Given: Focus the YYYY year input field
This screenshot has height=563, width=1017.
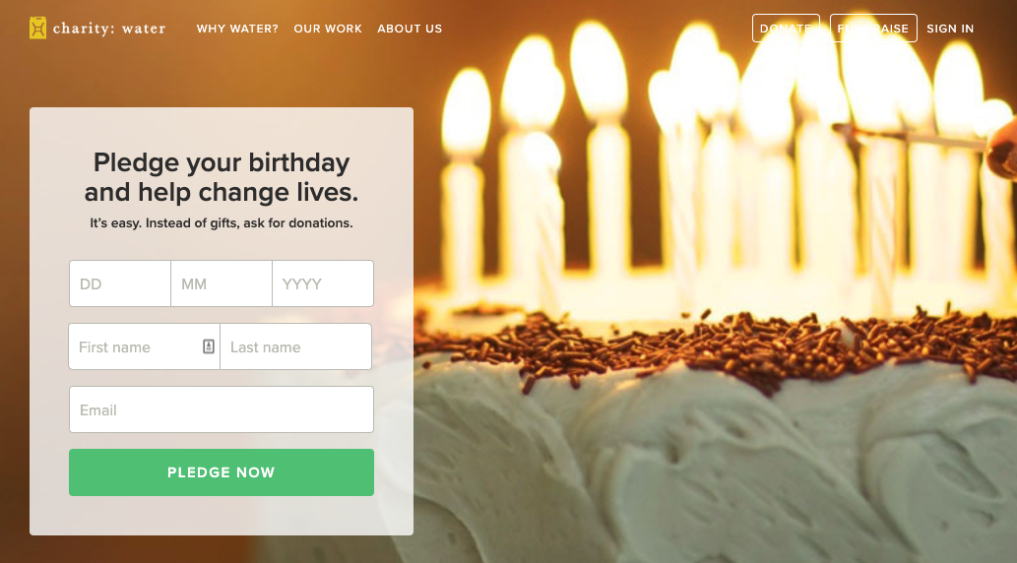Looking at the screenshot, I should tap(323, 283).

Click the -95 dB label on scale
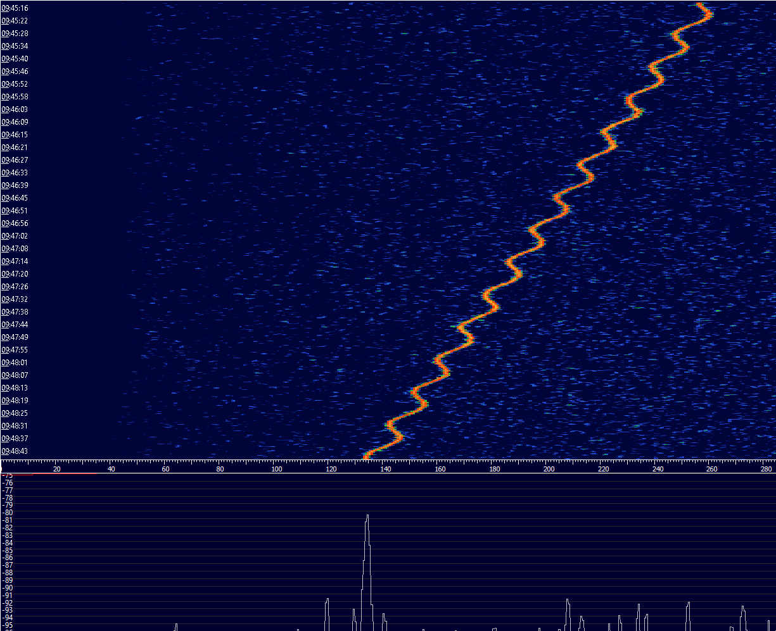[8, 625]
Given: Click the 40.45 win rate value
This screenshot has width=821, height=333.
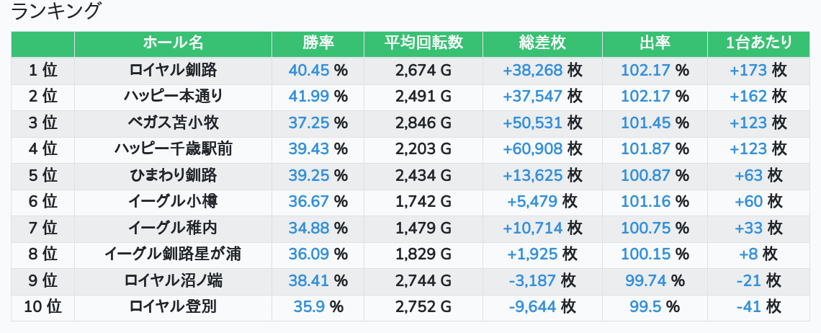Looking at the screenshot, I should 309,70.
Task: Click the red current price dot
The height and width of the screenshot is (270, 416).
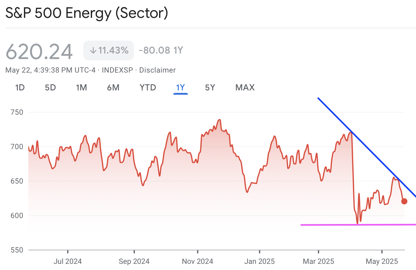Action: point(404,201)
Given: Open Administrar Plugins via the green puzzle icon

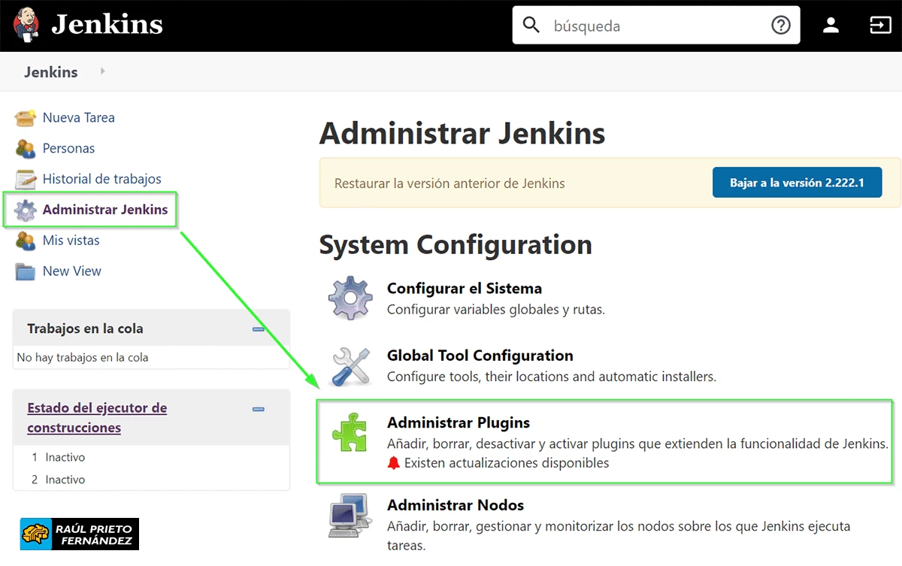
::::
Reproduce word for word the lines running from the line with "Click the -95 dB label on scale" through the end of the data, both included, and nothing else; leave out the pictures.

[Task output]
Click the -95 dB label on scale
[8, 625]
Given: Click the 40.45 win rate value
This screenshot has width=821, height=333.
Looking at the screenshot, I should 309,70.
Task: Click the red current price dot
The height and width of the screenshot is (270, 416).
Action: point(404,201)
Given: Open Administrar Plugins via the green puzzle icon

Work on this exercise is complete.